As the banks retreated, Quicken Loans, Freedom Mortgage, Mr Cooper and others filled the void. Nonbanks' share of new mortgages has risen to 66% of the market from 40% in 2013, according to the Urban Institute.
Freedom Chief Executive Stan Middleman said most nonbanks could last several months without additional government support but that a liquidity facility would still be needed as a safety net if the crisis drags on beyond half a year. He said housing is too important to the economy for Washington to not intervene, adding that the severity of pain that the coronavirus has unleashed is unprecedented.
"This is not like a flood in Missouri," Middleman said. "This is everywhere all at once."
Over the past few years, academics and government regulators have sounded alarms that nonbanks don't have the capital or liquidity to withstand an economic downturn. A 2018 paper by researchers at the Fed and the University of California, Berkeley warned that the nonbank mortgage sector "appears to have minimal resources to bring to bear in a stress scenario."

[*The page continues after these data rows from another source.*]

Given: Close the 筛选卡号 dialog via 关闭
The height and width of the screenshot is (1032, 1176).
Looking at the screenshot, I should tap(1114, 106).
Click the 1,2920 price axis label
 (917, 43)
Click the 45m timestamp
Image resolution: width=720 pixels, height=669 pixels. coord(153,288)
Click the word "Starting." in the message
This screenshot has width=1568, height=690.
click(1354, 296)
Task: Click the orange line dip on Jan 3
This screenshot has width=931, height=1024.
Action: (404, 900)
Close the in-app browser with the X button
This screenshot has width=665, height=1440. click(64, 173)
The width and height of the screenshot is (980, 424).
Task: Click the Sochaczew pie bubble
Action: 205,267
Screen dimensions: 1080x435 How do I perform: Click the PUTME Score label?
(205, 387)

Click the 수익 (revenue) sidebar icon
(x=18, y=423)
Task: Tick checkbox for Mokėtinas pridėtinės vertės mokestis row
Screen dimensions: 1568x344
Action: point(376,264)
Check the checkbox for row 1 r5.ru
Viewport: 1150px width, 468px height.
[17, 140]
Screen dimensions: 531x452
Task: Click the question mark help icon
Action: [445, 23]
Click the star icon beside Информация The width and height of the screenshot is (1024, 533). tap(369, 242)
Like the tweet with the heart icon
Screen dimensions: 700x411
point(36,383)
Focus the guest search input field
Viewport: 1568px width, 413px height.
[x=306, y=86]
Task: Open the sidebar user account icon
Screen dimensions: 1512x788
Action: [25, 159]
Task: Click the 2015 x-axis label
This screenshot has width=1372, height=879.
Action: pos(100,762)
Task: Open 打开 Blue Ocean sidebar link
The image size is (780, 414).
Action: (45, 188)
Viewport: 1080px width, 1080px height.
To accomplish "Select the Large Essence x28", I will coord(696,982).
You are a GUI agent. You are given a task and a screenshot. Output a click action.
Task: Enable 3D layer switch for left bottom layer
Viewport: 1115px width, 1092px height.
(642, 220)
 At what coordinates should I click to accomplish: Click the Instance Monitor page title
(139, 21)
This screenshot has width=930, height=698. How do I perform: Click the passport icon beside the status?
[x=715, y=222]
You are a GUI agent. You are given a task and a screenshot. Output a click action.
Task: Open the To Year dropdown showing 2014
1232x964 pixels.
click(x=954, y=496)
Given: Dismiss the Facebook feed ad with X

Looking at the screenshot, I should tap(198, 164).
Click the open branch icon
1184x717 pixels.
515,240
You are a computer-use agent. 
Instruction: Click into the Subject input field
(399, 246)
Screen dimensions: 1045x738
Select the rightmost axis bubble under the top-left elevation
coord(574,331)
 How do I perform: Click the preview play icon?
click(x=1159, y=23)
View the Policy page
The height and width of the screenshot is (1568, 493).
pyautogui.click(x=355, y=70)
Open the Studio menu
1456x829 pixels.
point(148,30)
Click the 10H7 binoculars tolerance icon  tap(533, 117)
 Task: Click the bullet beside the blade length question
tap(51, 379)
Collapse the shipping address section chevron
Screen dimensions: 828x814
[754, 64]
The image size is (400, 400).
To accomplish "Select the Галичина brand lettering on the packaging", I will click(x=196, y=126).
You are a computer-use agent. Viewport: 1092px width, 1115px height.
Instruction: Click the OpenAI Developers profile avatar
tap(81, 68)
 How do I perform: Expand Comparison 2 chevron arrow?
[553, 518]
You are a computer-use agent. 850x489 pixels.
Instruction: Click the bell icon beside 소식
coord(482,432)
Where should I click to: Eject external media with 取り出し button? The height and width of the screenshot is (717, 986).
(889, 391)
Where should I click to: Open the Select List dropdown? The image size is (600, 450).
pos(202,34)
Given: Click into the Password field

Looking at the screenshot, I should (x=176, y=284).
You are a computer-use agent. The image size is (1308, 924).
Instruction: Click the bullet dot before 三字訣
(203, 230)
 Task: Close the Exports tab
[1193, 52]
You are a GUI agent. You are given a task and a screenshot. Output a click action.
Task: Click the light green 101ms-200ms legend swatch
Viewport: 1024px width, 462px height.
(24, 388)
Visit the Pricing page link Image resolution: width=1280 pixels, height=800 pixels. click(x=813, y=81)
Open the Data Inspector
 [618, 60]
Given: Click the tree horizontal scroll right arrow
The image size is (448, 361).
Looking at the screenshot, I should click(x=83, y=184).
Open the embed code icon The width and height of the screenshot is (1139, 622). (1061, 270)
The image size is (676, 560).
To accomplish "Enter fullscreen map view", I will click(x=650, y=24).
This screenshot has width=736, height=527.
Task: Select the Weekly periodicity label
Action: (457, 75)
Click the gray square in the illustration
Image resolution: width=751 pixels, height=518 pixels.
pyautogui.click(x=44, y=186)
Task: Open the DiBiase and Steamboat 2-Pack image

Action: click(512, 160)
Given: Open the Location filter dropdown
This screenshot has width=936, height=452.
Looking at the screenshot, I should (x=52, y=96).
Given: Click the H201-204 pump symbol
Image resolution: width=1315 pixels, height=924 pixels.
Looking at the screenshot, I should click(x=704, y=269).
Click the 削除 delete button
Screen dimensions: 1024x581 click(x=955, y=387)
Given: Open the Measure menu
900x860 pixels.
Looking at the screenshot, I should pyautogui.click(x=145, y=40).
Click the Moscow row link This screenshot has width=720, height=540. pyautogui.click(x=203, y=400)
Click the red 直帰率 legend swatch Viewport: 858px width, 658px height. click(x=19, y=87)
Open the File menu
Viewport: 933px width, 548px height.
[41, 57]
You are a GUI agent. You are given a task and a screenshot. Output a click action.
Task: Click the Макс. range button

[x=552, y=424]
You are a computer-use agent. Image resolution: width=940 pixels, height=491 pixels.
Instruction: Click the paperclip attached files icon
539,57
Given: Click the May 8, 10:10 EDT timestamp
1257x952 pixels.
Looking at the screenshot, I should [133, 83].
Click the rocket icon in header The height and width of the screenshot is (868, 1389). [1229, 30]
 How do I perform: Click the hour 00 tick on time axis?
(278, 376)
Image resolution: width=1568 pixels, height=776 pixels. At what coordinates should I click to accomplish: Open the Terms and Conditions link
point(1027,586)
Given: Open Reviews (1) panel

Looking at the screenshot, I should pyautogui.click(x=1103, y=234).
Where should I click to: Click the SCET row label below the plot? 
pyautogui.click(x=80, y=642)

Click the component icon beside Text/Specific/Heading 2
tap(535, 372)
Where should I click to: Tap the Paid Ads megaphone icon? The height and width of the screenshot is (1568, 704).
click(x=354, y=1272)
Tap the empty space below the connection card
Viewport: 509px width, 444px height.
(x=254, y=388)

The MBA, the industry trade group, released its own white paper in 2019 calling the researchers' warnings "overstated."
In December, the Financial Stability Oversight Council said nonbanks were a potential source of danger, a warning met with derision by some nonbank mortgage firms.
"When it comes to loan servicers, the FSOC and regulators have spent years fretting about supposed hazards that do not really exist," Freedom's Middleman wrote in a January post on the MBA website. He said FSOC's contention that nonbank servicers were a systemic risk was "bizarre," though he did write that the government could help nonbanks find more stable sources of liquidity.
But while regulators seemed well aware of the potential issues, little was done to fix them.
In 2017 and 2018, Ginnie required some of its largest lenders to present liquidity plans showing what lines of credit and capital they could draw on in a crisis. While some nonbanks appeared strong, others had credit lines that could be pulled by their lenders at any time for any reason, said Bright, making them poor funding sources during a downturn.
Ginnie also asked lenders to subject themselves to stress tests, using a hypothetical economic calamity much less severe than the one being experienced today.
With the bulk of its servicers facing a cash crunch, Ginnie late last month said it would activate a disaster-relief program that lets servicers apply to have Ginnie advance payments to bondholders itself. But that program won't cover other parts of a mortgage payment, such as taxes, insurance and homeowners association payments.
Now, nonbank mortgage firms say that many of them will go under if they don't get a new lending facility from the Treasury Department and the Fed.
Former Ginnie president Ted Tozer, who was appointed by President Barack Obama, said coronavirus shows that nonbanks need a lender of last resort in the same way that banks are able to draw on the Fed in times of peril.
"We need to find a solution so we're not going through this every time we have some sort of crisis," Tozer said.